Os dias se passaram. A angústia de Estevão transbordava, deixava-o suado, ficava trêmulo e seu coração palpitava como se fosse sair pela boca. Não sabia esperar, não tolerava viver o dia a dia, queria o futuro já, a quarta-feira que se tornara eterna.

Sobressaltos em seu sono, pesadelos inapreensíveis, o tempo ficou gigante em sua extensão. Quanto mais desejava mais as horas demoravam a passar. Sempre gostou de ler na intimidade do seu quarto. Tomava um livro, não conseguia prosseguir, folheava outro, não se concentrava, até que tirou de sua estante “Angústia” de Graciliano Ramos. O inconsciente sempre nos trai de uma maneira saudável ou desconfortável.
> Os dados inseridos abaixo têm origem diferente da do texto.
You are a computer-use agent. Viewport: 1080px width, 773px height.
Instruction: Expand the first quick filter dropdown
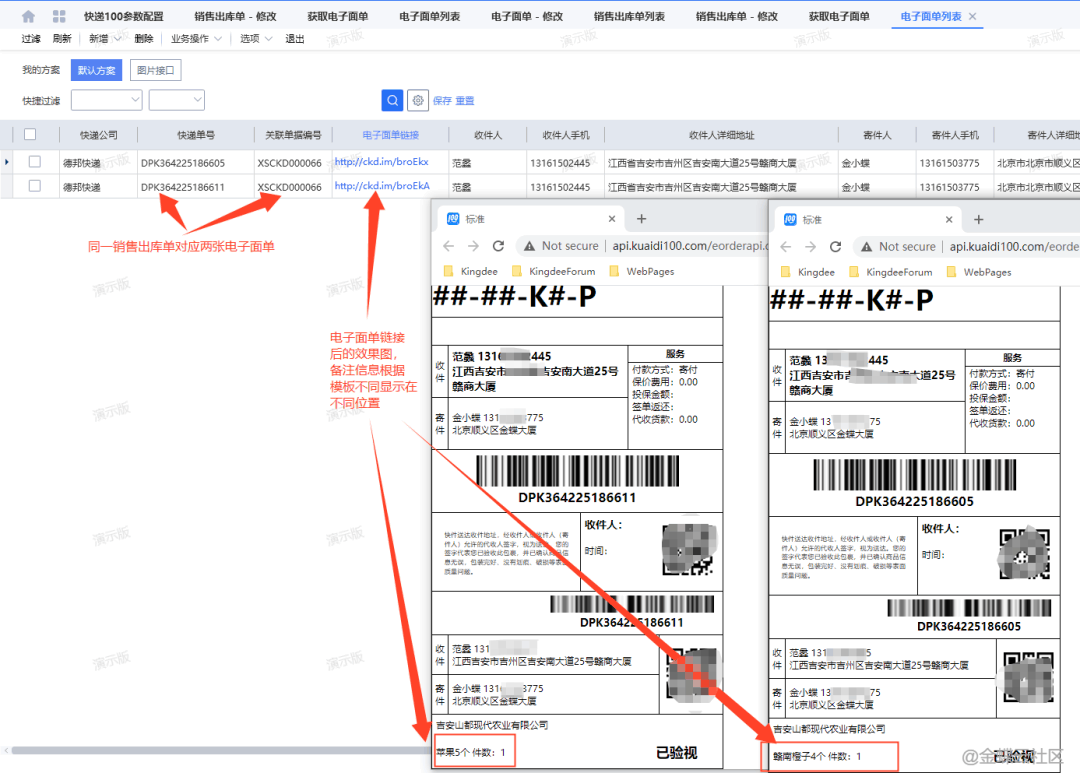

Não era hora de ler aquele livro, pensou. Levantou, saiu de casa e logo bateu à porta da casa de Ronaldo para um possível jogo de botão. Ainda era segunda-feira. O tempo do desejo não sabe esperar; o tempo da angústia exige medidas imediatas para não vivê-lo. Os dias foram passando, chegou a bendita quarta-feira, fatídica data do encontro. Dirigiu-se ao local combinado. Seus olhares panorâmicos procuravam sua amada, Amanda não aparecia. Perguntou às amigas, elas não sabiam de nada. O tempo fluia, a angústia aumentava, o medo tomou conta do nosso jovem, uma hora se passou e Amanda não foi. Nunca mais Estevão quis saber daquela menina. O ressentimento às vezes toma conta da alma de uma pessoa ferida e eternamente se transforma num tempo infinitamente repleto de ódio, rancor e vontade de vingança. Estevão era assim.

Nesse momento que escrevo lembrei-me de uma passagem de Marcel Proust em seu livro “Jean Santueil”, obra precursora da outra obra eterna —- “Em busca do tempo perdido”. Toda a história de um dos maiores romances da literatura universal estava já intuída e parte escrita em Jean Santueil. Acompanhem a questão do Tempo em Proust (tema permanente em suas obras):

“Quando estamos apaixonados, encontramos novamente este belo dom da infância de que todo dia venha a ser para nós o objeto de uma expectativa febril, o alvo plenamente desconhecido de todas as nossas esperanças. Cada encontro esperado, cada carta recebida estão sem cessar diante de nossos olhos, ao passo que achamos tão longas as horas inúteis que se desenrolam uma após a outra, sem nos livrar de uma só antes desse momento, o único que interessa. E isso acontecerá somente amanhã. Deus,quanto tempo vai demorar até lá! Como atiraríamos de bom grado no nada todo esse tempo para que o amanhã venha logo! E se isso pudesse acontecer logo? Por que não? Talvez não esteja longe. Saímos, porém em vão. Não, é preciso passar essas vinte horas sem ela, sem nada dela. Só amanhã. Hoje é um mundo terminado do qual não se pode tirar mais nada de bom, nem de interessante, não adianta mais sonhar com ele. Ah, caro amanhã, como te sinto perto de mim! Como desprezo o hoje, com que desdém melancólico, com que voluptuoso sentimento de minha superioridade, eu, para quem o amanhã, para quem até minha espera, meu pensamento sobre esse momento são algo que os outros não podem compreender. Adivinho todos esses momentos que o hoje me traz ainda sem piedade, um após o outro. Que a noite venha sem tardança cercar para sempre com suas muralhas gigantescas, dar uma configuração eterna e fugaz ao dia de hoje, filtrar lentamente sobre ele o seu negro dilúvio”. (Jean Santeuil, Marcel Proust. Editora Nova Fronteira, tradução de Fernando Py, pag, 59, edição de 1982).